Aim of the task:
The data below must be repeated exactly. Leave nothing out.

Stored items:
BEGIN

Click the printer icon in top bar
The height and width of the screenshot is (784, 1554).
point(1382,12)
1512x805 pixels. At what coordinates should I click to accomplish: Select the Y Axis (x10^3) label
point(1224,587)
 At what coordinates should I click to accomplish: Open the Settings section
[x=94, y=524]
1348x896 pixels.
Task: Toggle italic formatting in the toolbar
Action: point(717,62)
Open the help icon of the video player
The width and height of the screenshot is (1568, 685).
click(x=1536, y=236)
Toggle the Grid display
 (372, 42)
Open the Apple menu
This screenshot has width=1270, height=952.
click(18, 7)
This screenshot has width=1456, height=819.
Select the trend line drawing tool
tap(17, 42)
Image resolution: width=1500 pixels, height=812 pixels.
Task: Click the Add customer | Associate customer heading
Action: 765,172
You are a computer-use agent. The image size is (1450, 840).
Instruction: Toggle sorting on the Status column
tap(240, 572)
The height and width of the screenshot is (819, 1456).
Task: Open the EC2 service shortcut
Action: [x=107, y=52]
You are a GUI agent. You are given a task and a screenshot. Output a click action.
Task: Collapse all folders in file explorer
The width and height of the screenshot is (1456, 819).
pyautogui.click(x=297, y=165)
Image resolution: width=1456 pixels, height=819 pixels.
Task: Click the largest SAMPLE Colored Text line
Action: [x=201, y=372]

END

Task response:
Click the printer icon in top bar
The height and width of the screenshot is (784, 1554).
point(1382,12)
1512x805 pixels. At what coordinates should I click to accomplish: Select the Y Axis (x10^3) label
point(1224,587)
 At what coordinates should I click to accomplish: Open the Settings section
[x=94, y=524]
1348x896 pixels.
Task: Toggle italic formatting in the toolbar
Action: point(717,62)
Open the help icon of the video player
The width and height of the screenshot is (1568, 685).
click(x=1536, y=236)
Toggle the Grid display
 (372, 42)
Open the Apple menu
This screenshot has width=1270, height=952.
click(18, 7)
This screenshot has width=1456, height=819.
Select the trend line drawing tool
tap(17, 42)
Image resolution: width=1500 pixels, height=812 pixels.
Task: Click the Add customer | Associate customer heading
Action: 765,172
You are a computer-use agent. The image size is (1450, 840).
Instruction: Toggle sorting on the Status column
tap(240, 572)
The height and width of the screenshot is (819, 1456).
Task: Open the EC2 service shortcut
Action: [x=107, y=52]
You are a GUI agent. You are given a task and a screenshot. Output a click action.
Task: Collapse all folders in file explorer
The width and height of the screenshot is (1456, 819).
pyautogui.click(x=297, y=165)
Image resolution: width=1456 pixels, height=819 pixels.
Task: Click the largest SAMPLE Colored Text line
Action: [x=201, y=372]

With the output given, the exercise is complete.